(Assignment) Copy whichever lines of the data hold the word "Stadtteilarbeit".

(Extracted records)

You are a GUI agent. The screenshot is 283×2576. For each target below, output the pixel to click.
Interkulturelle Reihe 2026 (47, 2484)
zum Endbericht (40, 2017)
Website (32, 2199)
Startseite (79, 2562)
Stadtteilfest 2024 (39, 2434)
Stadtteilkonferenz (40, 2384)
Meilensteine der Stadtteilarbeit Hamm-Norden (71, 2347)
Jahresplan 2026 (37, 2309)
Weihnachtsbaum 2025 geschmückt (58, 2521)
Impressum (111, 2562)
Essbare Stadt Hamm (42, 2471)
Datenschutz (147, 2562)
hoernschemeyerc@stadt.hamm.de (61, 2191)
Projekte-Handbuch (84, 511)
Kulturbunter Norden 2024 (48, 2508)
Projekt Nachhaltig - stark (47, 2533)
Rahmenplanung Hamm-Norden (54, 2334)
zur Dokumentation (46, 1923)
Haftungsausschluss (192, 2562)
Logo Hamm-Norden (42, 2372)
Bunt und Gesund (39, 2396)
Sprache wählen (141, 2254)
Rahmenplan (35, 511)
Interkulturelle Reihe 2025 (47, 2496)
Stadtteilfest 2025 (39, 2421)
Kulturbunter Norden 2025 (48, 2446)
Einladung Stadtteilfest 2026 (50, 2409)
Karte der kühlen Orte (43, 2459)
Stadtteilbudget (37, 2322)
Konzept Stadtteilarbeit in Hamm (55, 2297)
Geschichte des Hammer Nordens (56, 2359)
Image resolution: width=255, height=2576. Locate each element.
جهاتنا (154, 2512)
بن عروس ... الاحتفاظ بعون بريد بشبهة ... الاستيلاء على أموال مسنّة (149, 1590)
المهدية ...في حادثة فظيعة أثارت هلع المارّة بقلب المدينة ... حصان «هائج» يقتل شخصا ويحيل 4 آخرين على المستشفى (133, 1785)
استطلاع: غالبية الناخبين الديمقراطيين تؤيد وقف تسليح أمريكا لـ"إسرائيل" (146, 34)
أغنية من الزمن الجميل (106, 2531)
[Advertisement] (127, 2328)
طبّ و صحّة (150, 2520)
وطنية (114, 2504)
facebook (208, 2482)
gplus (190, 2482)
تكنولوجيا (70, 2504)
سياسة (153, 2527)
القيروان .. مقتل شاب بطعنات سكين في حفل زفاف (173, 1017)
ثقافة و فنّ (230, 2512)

(Reply to the exercise)
Meilensteine der Stadtteilarbeit Hamm-Norden (71, 2347)
Konzept Stadtteilarbeit in Hamm (55, 2297)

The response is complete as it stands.